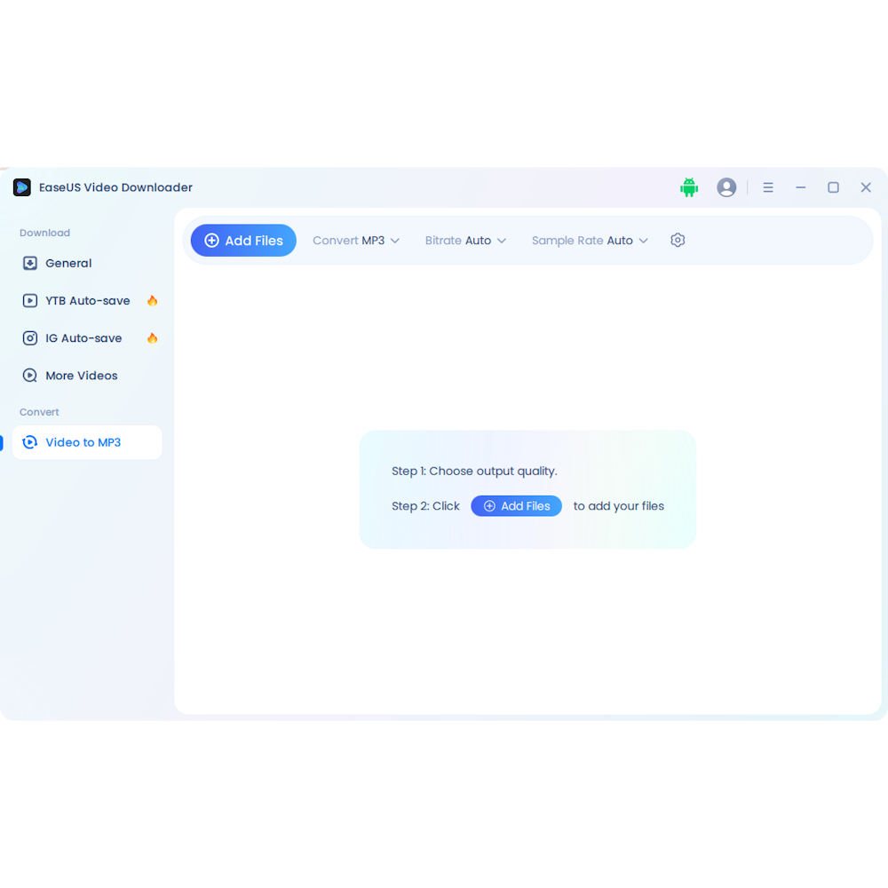Open the conversion settings gear

click(678, 240)
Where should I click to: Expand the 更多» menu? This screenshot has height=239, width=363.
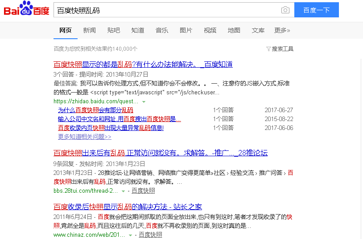[282, 30]
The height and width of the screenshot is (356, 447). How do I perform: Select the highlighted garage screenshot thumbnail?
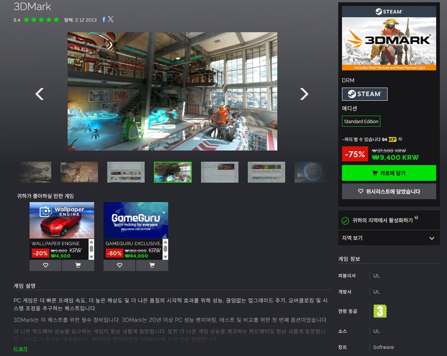tap(172, 172)
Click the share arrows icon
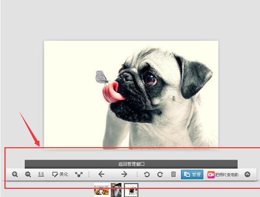Image resolution: width=260 pixels, height=197 pixels. point(79,174)
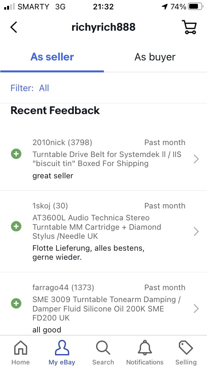This screenshot has width=207, height=367.
Task: Expand Systemdek drive belt feedback chevron
Action: [196, 159]
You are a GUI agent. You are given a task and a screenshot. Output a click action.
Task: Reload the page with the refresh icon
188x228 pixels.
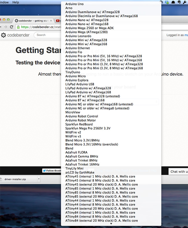(11, 27)
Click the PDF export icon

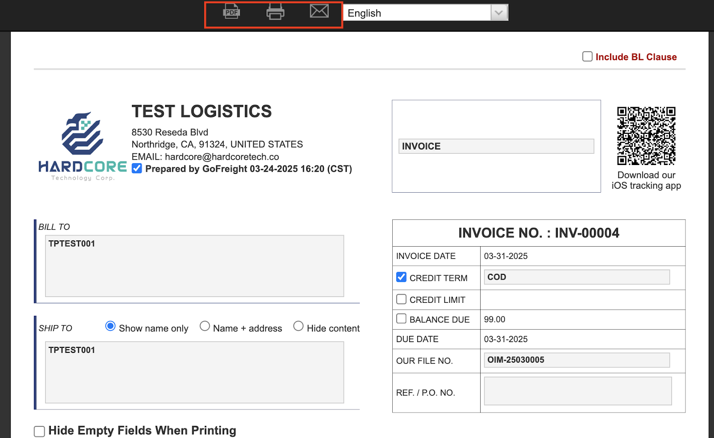tap(231, 12)
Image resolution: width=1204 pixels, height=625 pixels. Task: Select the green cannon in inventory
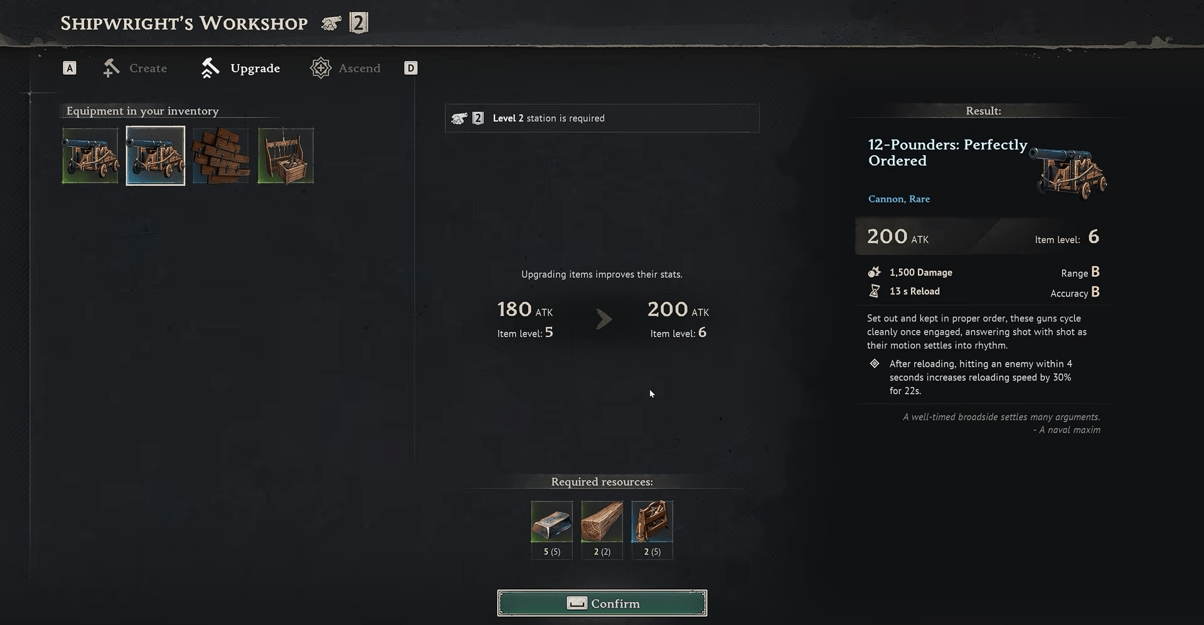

————————

■ **Problem**: Beginning with the line containing "Where should I" and ending with the last line of the data, output those lines exactly and nothing more. Omit every picture.

■ **Answer for this exercise**:
Where should I click to: Expand the 更多» menu? This screenshot has height=239, width=363.
[282, 30]
The height and width of the screenshot is (356, 447). How do I perform: Select the highlighted garage screenshot thumbnail?
tap(172, 172)
Click the share arrows icon
Image resolution: width=260 pixels, height=197 pixels. point(79,174)
This screenshot has width=207, height=367.
Task: Expand Systemdek drive belt feedback chevron
Action: [196, 159]
You are a GUI agent. You are given a task and a screenshot. Output a click action.
Task: Reload the page with the refresh icon
188x228 pixels.
(11, 27)
Click the PDF export icon

tap(231, 12)
Image resolution: width=1204 pixels, height=625 pixels. Task: Select the green cannon in inventory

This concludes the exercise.